The $272 million stock purchase makes Kerkorian Chrysler's largest shareholder and prompted the automaker to call an emergency session of its board, which quickly moved to toughen anti-takeover provisions of the company's stock-purchase rules.

In a brief statement, Kerkorian, who sold MGM-UA Communications Co. last month for $1.3 billion, said he was buying into Chrysler because of the "high regard" he has for Chrysler Chairman Lee Iacocca.

As a result, he said he was baffled by Chrysler's decision to strengthen its anti-takeover laws: "We were surprised by the action of the Chrysler board. It is hard for us to see how the steps taken by the board today are in the best interests of all the shareholders."

According to Chrysler, Kerkorian disclosed that he owned slightly more than 4 percent of the company in a meeting with Iacocca Dec. 7. At that meeting, Iacocca asked Kerkorian to accept a "standstill agreement" that would have prevented him from acquiring more Chrysler stock. Kerkorian refused and continued to purchase shares, according to Chrysler officials.

Wall Street analysts couldn't understand why Kerkorian, or anyone, would want to make such a huge purchase of Chrysler shares. The company, America's third largest automaker, has seen its car and truck sales drop 17 percent this year; in the latest quarter, it lost $214 million.

"I don't understand it. I can't figure it out," said analyst Maryann Keller, commenting on Kerkorian's buy of 22 million shares of Chrysler's common stock. "At the moment, it just doesn't make sense to me," said Keller, an analyst with Furman, Selz, Mager Dietz and Birney in New York.

Even Texas billionaire and computer magnate H. Ross Perot, who met with Iacocca last week, said that he was at a loss to figure out what Kerkorian was up to. "I can't imagine what his strategy is," Perot said. Perot, who once served on the board of General Motors Corp., said that his meeting with Iacocca was about possible sales of computer services to Chrysler.

Chrysler's stock closed yesterday unchanged at $12.25 in apparent reflection of Wall Street's confusion over what Kerkorian's ownership might lead to.
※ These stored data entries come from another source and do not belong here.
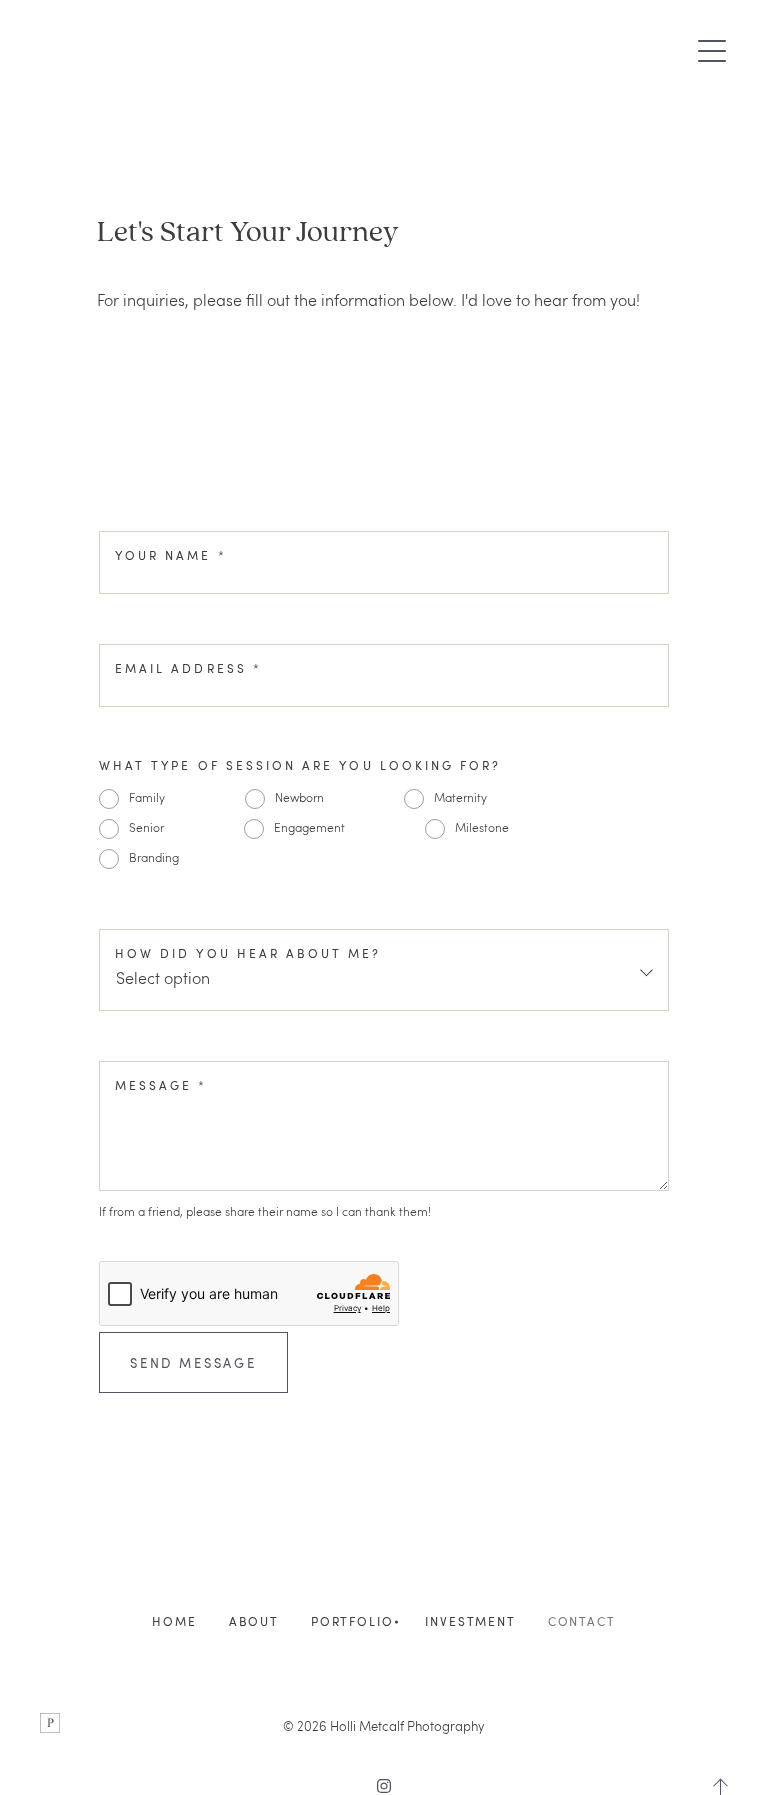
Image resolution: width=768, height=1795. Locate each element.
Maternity (460, 797)
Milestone (482, 827)
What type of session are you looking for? (300, 765)
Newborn (299, 797)
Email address (188, 668)
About (254, 1621)
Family (147, 797)
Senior (146, 827)
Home (174, 1621)
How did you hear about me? (248, 953)
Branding (154, 857)
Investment (470, 1621)
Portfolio (352, 1621)
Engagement (309, 827)
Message (161, 1085)
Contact (582, 1621)
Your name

Kerkorian has made surprise tender offers in the past for Western Air Lines Inc., MGM and Columbia Pictures Entertainment Inc. Operating through his Beverly Hills-based holding company, Tracinda Corp., he has become known as an "asset-stripper" for his strategy of buying companies whole and then selling various parts for big profits.

After making high-profile investments for more than two decades, Kerkorian, 73, has remained an enigmatic figure who is sometimes compared to another reclusive billionaire, the late Howard Hughes. His net worth is estimated at $1.25 billion by Forbes magazine.
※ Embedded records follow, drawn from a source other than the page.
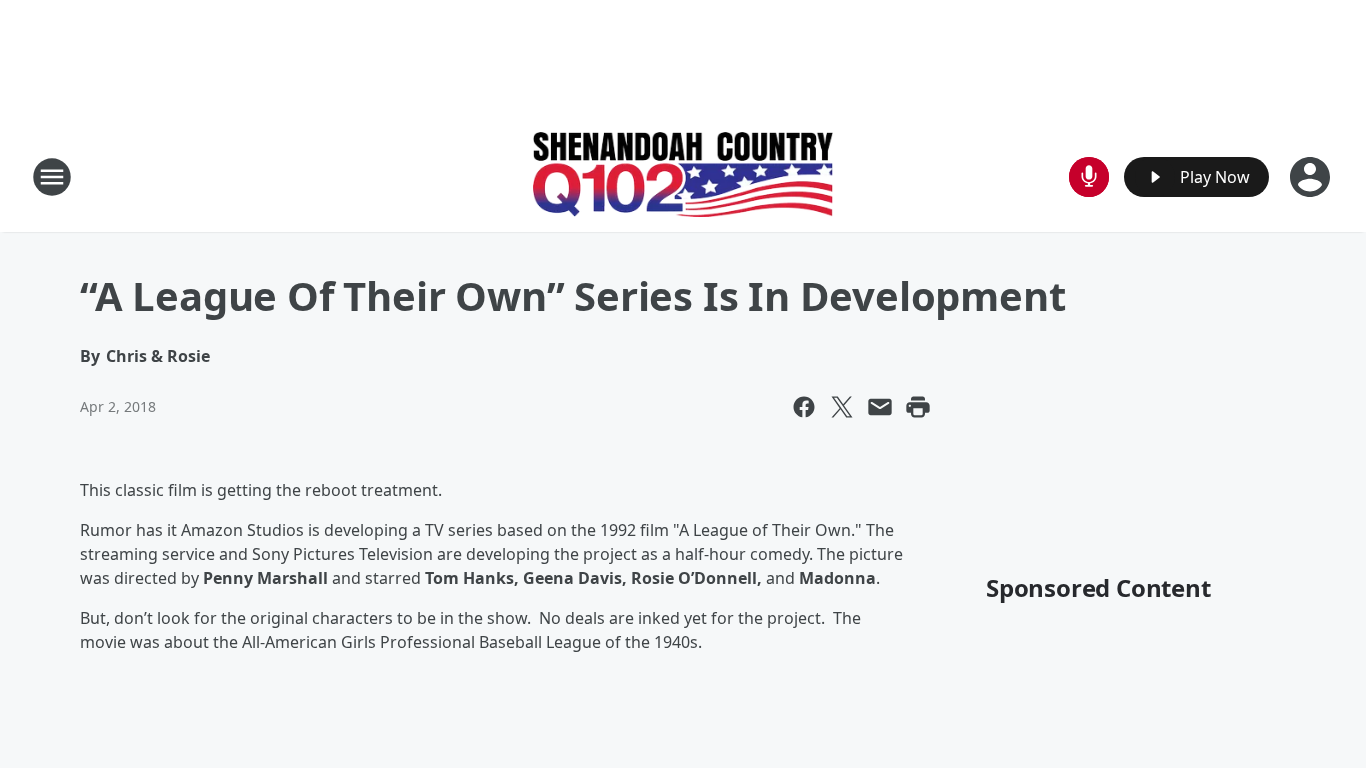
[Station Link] (683, 177)
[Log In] (1312, 177)
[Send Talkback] (1089, 177)
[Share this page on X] (842, 407)
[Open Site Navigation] (52, 177)
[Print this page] (918, 407)
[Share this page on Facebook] (804, 407)
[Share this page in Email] (880, 407)
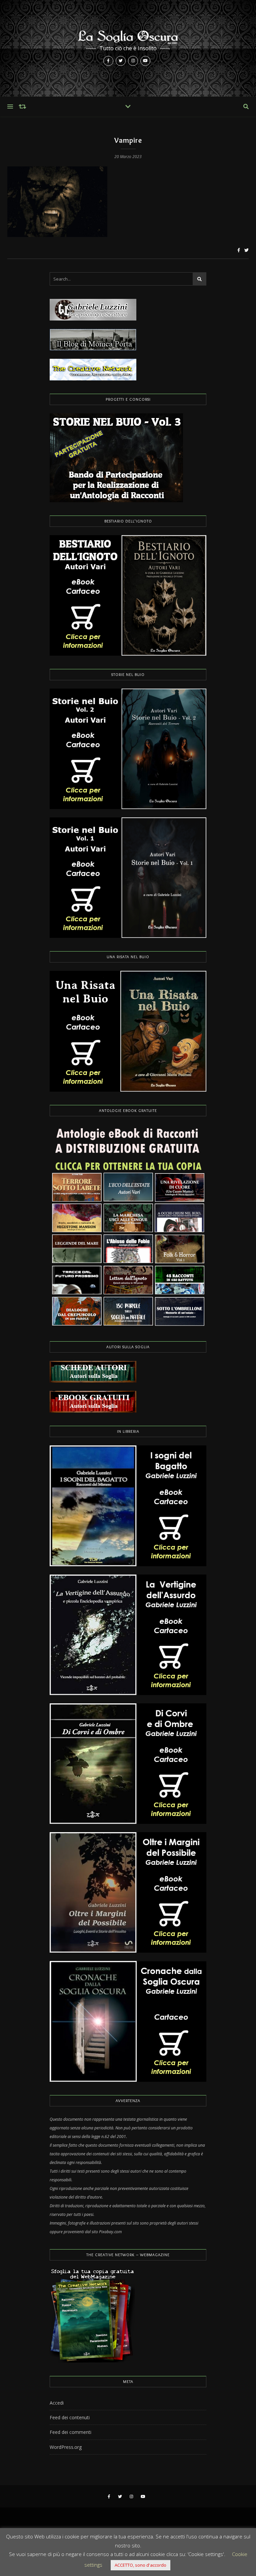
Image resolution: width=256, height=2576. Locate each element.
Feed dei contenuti (70, 2417)
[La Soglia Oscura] (128, 48)
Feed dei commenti (70, 2432)
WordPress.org (66, 2447)
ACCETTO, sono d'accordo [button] (140, 2565)
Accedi (57, 2403)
Kerkorian, the son of immigrant farmers and a junior high school dropout, made his first fortune shortly after World War II by shuttling gamblers to Las Vegas in a surplus bomber. He has been in and out of the airline and hotel-casino businesses since then. At various times, Kerkorian has owned a controlling interest in Western Air Lines, the Flamingo Hotel, the MGM Grand Hotel, and the International Hotel and Casino.

His most infamous involvement, however, has been his two decades as the head of MGM-UA, which Kerkorian patched together from the remnants of two of Hollywood's most venerable studios, Metro-Goldwyn-Mayer and United Artists.

Kerkorian later sold off the MGM's 3,000-film library to cable TV mogul Ted Turner and its studio lot to Lorimar Telepictures (now owned by Time Warner Inc.). As an aspiring teenage actor in the 1930s, Kerkorian had a 40-cents-an-hour job cleaning the lot at the MGM studio.